‘Keep the story going’: How community volunteers nudge elementary students to take on racism

No food, no pets, no cameras, no radios.

“You can only bring what you can carry,” Bob Harada told the fifth graders, standing at the front of their sunny classroom inside Boulder’s Flatirons Elementary School.

He wasn’t talking about an upcoming camping trip. He was painting a picture of the tough choices made by Japanese Americans — including his own parents — who were forced by the U.S. government to leave their homes for faraway internment camps during World War II.

Harada was one of a dozen volunteers who visited the school on a recent Friday as part of a program called Reading to End Racism. Run by YWCA Boulder County, the idea is to use storytelling to raise awareness about racism and discrimination, and encourage students to do something about it. Citing the current social and political climate, including a local incident earlier this month in which a white woman yelled racial slurs at a black college student, leaders say the program is as timely as ever.

“A lot of times kids feel like they don’t have the power to do anything and we’re coming in here to tell them you have the permission to do what’s right,” said Shiquita Yarbrough, the YWCA’s manager of community engagement and equity.

“By us coming into elementary schools, it’s giving the kids enough time to work on those skills because it’s not something that will change overnight,” she said.

While Reading to End Racism has been around in some form for years — an oral history dates the project’s inception to the 1990s — it’s expanding its reach this school year to 17 Boulder Valley schools, up from eight to 10 previously. The program visits participating schools once annually, with guest readers visiting every classroom to read and discuss a children’s book.

There are 250 books in the program’s library, some historical accounts of racism or oppression, and other more general stories about kindness and friendship. Titles include “Harvesting Hope,” about the life Cesar Chavez; “Of Thee I Sing,” Barack Obama’s tribute to 13 famous Americans; “Hidden Figures,” about the contributions of four black female mathematicians during the space race; and “Coolies,” about Chinese-American brothers who helped build the railroad.

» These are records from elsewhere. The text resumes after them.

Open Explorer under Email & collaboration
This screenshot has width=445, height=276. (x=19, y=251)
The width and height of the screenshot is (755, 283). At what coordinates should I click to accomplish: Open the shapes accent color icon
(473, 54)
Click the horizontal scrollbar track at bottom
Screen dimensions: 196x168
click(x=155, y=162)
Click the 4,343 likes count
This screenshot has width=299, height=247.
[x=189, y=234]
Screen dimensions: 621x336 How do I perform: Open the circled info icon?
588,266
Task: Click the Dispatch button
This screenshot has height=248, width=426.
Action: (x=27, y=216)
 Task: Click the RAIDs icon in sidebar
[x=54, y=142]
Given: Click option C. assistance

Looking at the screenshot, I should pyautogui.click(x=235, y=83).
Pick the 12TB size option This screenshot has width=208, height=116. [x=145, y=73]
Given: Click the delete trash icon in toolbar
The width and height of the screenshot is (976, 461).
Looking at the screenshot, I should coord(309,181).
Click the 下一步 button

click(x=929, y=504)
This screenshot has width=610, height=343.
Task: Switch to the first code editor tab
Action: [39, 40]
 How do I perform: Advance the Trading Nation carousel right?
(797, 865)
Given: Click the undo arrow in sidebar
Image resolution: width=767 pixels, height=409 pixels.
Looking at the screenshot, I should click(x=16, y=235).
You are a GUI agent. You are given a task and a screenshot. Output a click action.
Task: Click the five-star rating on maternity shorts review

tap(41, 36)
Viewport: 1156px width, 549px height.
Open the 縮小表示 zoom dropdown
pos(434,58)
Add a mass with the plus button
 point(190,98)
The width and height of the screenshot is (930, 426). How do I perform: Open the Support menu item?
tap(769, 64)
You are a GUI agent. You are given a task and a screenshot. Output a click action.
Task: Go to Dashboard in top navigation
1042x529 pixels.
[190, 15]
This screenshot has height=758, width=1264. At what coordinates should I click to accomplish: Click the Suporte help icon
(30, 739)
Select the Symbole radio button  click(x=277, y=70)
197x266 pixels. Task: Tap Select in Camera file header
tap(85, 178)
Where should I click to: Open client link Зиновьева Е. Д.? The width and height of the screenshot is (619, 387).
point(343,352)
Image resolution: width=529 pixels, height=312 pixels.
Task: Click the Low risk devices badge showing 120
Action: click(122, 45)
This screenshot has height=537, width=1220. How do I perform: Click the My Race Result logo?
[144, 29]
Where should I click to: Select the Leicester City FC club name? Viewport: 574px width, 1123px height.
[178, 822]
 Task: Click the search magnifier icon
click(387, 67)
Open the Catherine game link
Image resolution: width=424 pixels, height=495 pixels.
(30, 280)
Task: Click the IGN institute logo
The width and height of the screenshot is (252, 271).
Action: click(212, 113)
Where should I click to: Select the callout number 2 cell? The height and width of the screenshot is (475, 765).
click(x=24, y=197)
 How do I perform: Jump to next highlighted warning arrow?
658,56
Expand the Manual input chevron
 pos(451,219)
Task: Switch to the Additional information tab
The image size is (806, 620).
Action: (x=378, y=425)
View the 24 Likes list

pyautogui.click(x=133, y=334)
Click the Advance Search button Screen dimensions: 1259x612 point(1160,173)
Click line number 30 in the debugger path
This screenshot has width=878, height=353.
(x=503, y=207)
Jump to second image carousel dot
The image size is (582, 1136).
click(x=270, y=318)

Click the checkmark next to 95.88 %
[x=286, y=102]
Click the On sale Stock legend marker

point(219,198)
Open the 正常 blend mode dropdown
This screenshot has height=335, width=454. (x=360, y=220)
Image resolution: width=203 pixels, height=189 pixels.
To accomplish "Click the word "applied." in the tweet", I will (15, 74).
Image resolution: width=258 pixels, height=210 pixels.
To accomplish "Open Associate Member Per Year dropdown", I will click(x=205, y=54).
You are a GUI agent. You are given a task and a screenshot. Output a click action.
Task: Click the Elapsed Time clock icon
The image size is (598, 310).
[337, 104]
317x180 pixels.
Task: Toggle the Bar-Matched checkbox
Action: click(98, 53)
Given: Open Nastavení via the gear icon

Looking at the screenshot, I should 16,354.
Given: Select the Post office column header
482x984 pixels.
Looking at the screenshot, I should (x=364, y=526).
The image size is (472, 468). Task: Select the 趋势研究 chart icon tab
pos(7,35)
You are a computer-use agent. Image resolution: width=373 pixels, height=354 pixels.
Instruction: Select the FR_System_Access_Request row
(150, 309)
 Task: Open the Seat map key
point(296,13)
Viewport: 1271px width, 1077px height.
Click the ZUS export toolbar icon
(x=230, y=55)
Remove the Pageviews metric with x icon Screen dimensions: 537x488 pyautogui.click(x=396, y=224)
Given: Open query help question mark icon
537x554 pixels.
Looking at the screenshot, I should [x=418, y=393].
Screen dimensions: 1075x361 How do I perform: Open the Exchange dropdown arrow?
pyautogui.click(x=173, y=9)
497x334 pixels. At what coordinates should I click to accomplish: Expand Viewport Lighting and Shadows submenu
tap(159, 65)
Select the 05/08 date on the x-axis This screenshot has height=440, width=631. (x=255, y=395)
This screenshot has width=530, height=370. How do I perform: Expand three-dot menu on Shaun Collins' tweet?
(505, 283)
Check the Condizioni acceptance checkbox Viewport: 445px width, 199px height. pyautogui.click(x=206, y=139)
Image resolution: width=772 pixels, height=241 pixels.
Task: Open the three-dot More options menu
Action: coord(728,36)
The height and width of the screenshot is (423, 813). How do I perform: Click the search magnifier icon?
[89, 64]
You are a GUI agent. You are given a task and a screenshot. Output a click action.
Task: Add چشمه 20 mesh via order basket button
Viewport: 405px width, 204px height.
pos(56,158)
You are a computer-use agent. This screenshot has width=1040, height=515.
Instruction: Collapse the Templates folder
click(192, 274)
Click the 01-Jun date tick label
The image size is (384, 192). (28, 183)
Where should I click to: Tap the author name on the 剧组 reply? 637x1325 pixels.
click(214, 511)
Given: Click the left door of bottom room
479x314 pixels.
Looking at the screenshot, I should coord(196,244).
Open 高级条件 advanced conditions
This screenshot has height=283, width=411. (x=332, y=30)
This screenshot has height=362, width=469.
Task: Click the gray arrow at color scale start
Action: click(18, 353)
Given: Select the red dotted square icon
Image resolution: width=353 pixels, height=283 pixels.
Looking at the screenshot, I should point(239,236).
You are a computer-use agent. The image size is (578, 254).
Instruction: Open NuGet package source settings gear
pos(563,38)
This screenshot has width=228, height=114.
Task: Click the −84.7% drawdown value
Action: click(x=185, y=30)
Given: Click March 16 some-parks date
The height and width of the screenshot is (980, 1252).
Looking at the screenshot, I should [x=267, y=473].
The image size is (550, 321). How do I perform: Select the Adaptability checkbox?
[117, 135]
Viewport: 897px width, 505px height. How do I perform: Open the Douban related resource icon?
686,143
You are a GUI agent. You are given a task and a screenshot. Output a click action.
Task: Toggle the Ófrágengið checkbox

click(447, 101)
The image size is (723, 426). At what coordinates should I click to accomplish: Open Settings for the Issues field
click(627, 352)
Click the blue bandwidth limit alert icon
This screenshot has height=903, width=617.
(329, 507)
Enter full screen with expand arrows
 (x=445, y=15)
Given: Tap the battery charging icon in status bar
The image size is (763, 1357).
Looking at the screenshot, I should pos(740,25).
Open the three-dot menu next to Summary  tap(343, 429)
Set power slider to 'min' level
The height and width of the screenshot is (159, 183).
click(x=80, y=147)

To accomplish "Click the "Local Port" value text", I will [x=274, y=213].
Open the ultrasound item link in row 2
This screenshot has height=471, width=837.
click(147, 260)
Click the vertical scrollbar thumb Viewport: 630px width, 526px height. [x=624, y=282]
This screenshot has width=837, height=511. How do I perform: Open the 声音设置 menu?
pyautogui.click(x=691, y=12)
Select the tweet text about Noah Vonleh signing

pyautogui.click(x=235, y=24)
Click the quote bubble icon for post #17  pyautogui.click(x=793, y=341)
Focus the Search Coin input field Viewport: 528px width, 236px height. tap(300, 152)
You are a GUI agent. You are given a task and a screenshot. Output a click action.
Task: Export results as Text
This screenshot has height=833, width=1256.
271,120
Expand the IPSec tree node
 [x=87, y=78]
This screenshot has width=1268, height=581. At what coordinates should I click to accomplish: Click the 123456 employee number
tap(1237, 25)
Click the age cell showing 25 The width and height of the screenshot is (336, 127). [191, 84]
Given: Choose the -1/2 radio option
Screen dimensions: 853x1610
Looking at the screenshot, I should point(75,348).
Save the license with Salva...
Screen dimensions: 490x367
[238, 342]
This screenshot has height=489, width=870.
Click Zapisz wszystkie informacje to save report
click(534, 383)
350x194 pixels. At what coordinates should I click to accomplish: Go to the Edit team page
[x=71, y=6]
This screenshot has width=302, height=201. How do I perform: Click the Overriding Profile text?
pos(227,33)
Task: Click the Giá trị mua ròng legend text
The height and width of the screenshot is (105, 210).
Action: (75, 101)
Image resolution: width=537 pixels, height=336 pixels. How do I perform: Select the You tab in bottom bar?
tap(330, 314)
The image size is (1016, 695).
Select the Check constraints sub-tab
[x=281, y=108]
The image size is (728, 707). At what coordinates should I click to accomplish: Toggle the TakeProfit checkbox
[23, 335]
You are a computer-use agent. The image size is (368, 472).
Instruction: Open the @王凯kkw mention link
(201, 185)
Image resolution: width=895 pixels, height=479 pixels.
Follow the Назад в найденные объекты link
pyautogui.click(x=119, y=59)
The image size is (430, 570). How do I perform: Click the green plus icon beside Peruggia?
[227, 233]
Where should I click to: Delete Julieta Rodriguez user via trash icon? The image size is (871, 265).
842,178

Guest reader James Johnson brought two books to Stephanie Crawford’s first grade classroom: “Mr. Happy” and “Mr. Grumpy.” The books, which feature characters that are basically colorful shapes with faces, didn’t delve into racism, or any -ism for that matter.

But they did give Johnson a chance to introduce some new words — ally, ostracize and intervention.

“If I’m your ally, what does that mean?” he asked the children gathered on the rug in front of him.

They guessed “working together,” “being a friend,” being “a good teammate,” and standing up to a bully.

“Ally means a lot of things, he said genially. “It’s very important.”

Earlier that morning, Avi Edwards also talked about being an ally during her visit to a third- and fourth-grade classroom to discuss LGBTQ issues. There, she read, “Red, A Crayon’s Story,” about a blue crayon that the other crayons assume is red because of his red label.

Edwards, who described her own daughter’s struggle to come out as a lesbian years earlier, asked the children to talk about a time they saw someone, or were themselves, mistreated because of a difference.

Lots of students offered up examples — a girl said her brother accused her of acting “too much like a guy” and a boy recounted being pushed down and called a nerd for the way he threw a football.

Edwards asked the children how they can intervene when they see someone being mistreated.

“First check on them,” one girl suggested, “but then you can tell the person who’s doing that to stop.”

On the other side of the school, Harada read excerpts from a children’s history book on Japanese American internment camps. He mixed in details from his parents’ story, recounting how they were first housed in horse stables and then relocated on a train with blackened windows to a camp in southern Arizona.

They lived there in a tar paper shed for three years, he said. The constant blowing desert dust was why his mother stuck with her daily dusting habit even after they were freed and the family moved to Minnesota.

Harada asked the fifth graders lots of questions during his presentation. How would they feel if they suddenly had to sell all their possessions for next to nothing at a garage sale? How would they like to live in a space the size of one corner of their classroom?

And, of course, what would they bring with them if they were sent off to internment camps?

Lots said clothes. One said a soccer ball. Others said bolt cutters, sunscreen, and an air mattress.

Harada, a retired banker, began volunteering with Reading to End Racism about six years ago after hearing about the program through his church.

“I just feel it’s a good opportunity for me being Japanese American to talk about a subject that’s both personal, but also a good example of how racism really affects people,” he said. “I think it’s important to keep the story going.”